====== Provided records
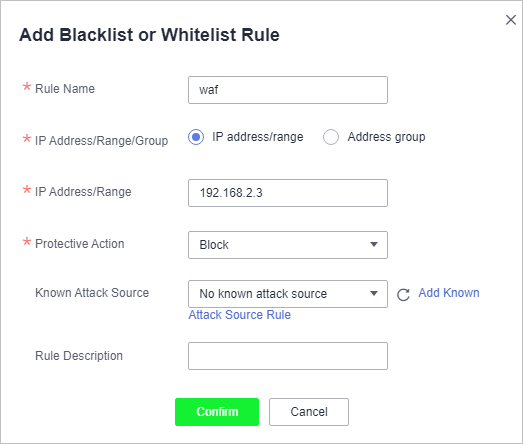
Task: Click the arrow on Known Attack Source combo box
Action: click(374, 294)
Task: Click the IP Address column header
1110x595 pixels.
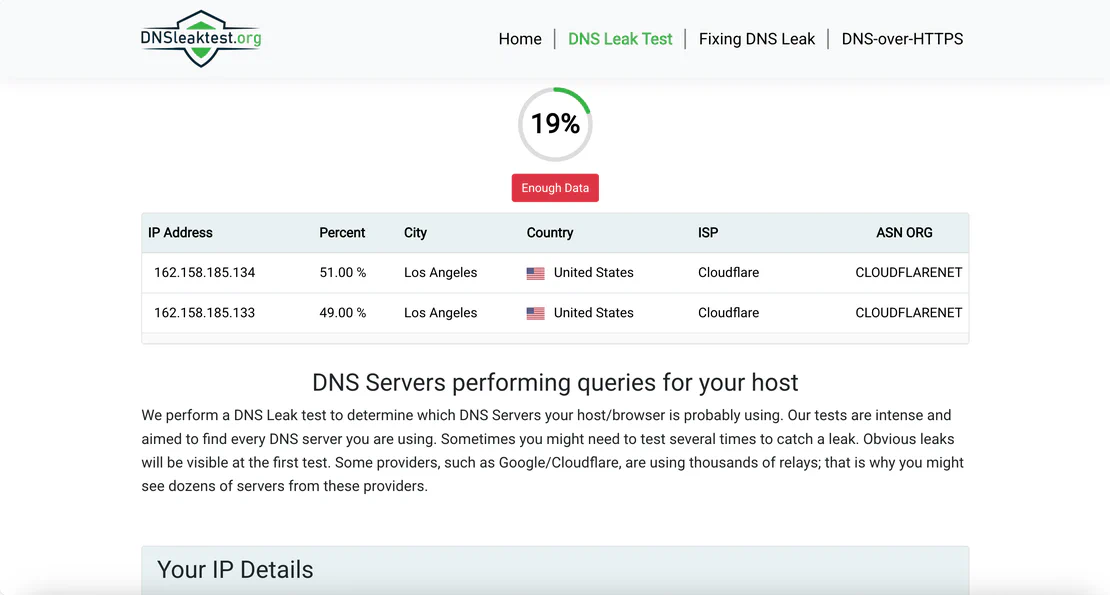Action: click(180, 233)
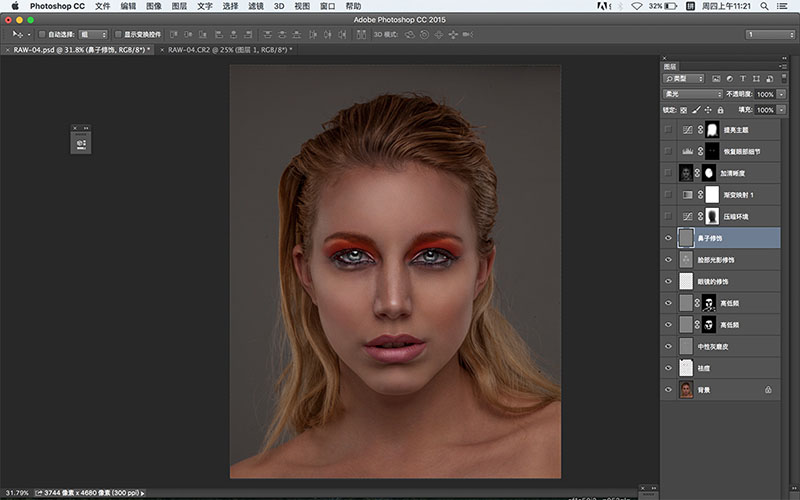The width and height of the screenshot is (800, 500).
Task: Expand the 不透明度 100% dropdown
Action: 781,94
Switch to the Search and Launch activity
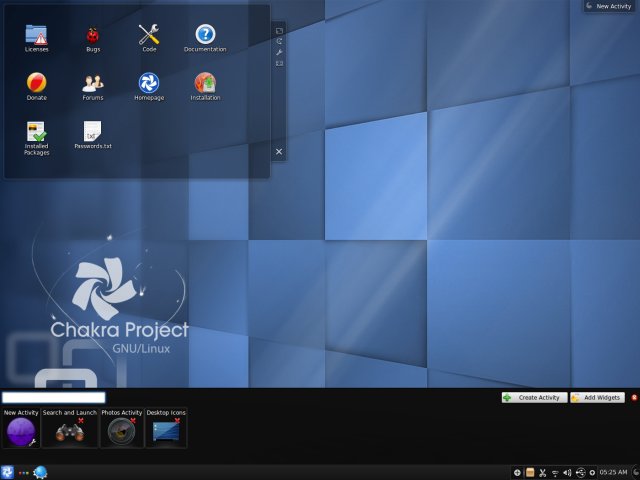This screenshot has height=480, width=640. [x=70, y=430]
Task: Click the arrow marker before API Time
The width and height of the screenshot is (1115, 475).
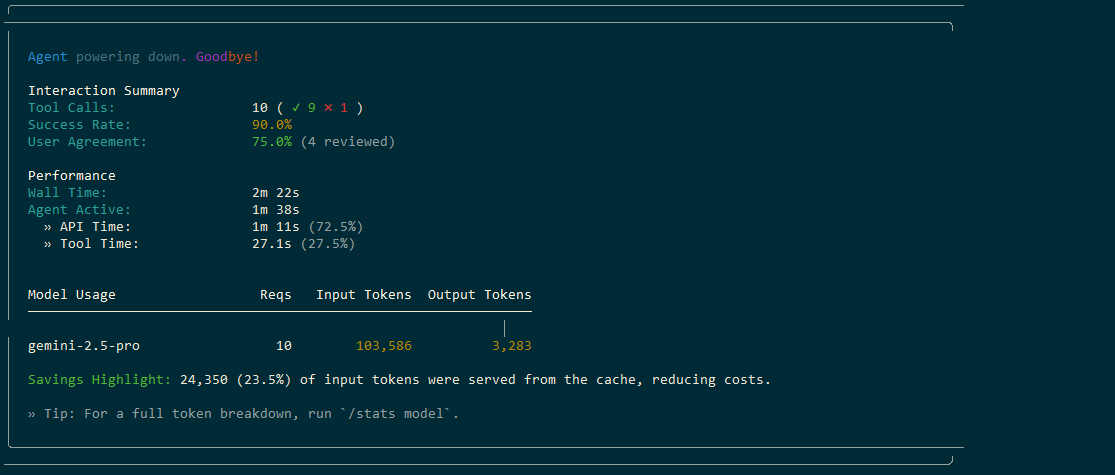Action: pos(48,227)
============
**Prompt**.
Beginning with the line containing "The width and height of the screenshot is (1115, 475)." and ending with the last line of the data above, repeat each line exactly. Include no pictures and no other lines.

**Answer box**.
The width and height of the screenshot is (1115, 475).
Action: pos(48,227)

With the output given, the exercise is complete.